Amoureux : … Et le cat six, comme ça.
– Il crochit les doigts d’une manière encore plus compliquée, il n’a pas suffisamment de doigts d’une main et il en ajoute de l’autre.
Voisin : Ouais, mais y en a pas ici, alors qu’est-ce que je fais pour mon tuyau souterrain?

Là-dessus, mon amoureux se lève et va chercher un petit sac marqué Addison – vous voyez, je vous dit tout! – plein, mais archiplein de guidis, duquel il sort, tout fier, un truc qui ressemble à une bibitte verte à grosse tête transparents et à patte unique et tout aussi grosse et transparente. Le voisin ne se peut plus de contentement :
– Wow! T’as trouvé ça ici?
– Ben non!

Vous avez suivi? Vous êtes chanceux. Ou initié.
J’ai pensé écrire une pièce (brève, rassurez-vous) avec un dialogue de ce genre pour parler d’incommunicabilité, mais ça s’avère compliqué vu que je ne possède pas le premier mot du lexique de ce nouveau dialecte.

Je me suis levée et suis allée arroser mes tomates.
 Je veux bien apprendre tout ce qu’il faut pour me débrouiller dans la vie, même un peu plus, mais y a des fois ou ça m’intéresse moins que d’autres. Quand j’aurai la traduction de ce dialogue, je vous en ferai part, promis. Mais ne l’attendez pas avant la saison des pluies, celle pendant laquelle personne n’a besoin d’arroser quoi que ce soit dans son jardin.

Le scorpion

Hier, mon amoureux et et moi avons travaillé à notre potager. Ici, au Costa Rica, il est constitué de 4 carrés de blocs de béton disposés autour d’une table ronde également en béton. Les bacs ont une hauteur variable, à cause de la pente du terrain, mais ils nous vont généralement à la taille, et on peut y travailler debout sans se défaire le dos.
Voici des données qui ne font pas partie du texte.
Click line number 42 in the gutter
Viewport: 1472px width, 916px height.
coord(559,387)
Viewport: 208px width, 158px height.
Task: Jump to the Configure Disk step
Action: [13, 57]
Il fallait casser littéralement la terre glaiseuse, l’alléger et l’enrichir, pour pouvoir ensuite semer, entretenir – et déguster éventuellement, c’est ça l’idée.

C’est D. qui fait le travail d’homme, et moi je réponds à ses questions ( “Ça va comme ça? – Non, un peu plus de caca de vaca, s’il-te-plaît”) en raffinant les mottes de mes mains gantées.

Soudain, sous sa binette, a surgi, affolé, un scorpion noir, vraiment gros, vraiment grand, au moins grand comme ma main, et j’ai de grandes mains. – Vous saisissez qu’il était impressionnant, non?

D., sans hésiter, l’a coupé en morceaux avec la binette, puis l’a écrapouti sous ses pieds.

On a respiré un bon coup.

C’est le deuxième qu’on voit. Le premier, il y a quelques années, beaucoup plus petit, s’était caché dans une chemise laissée trop longtemps suspendue au bas de l’escalier.

Conversation, plus tard, à table :
Moi, analysant : Je savais pas que les scorpions vivent dans la terre…
Lui, renchérissant : Moi non plus, jusqu’à présent, je pensais qu’ils vivaient dans les vêtements!

Ah, la joie d’apprendre, toujours renouvelée!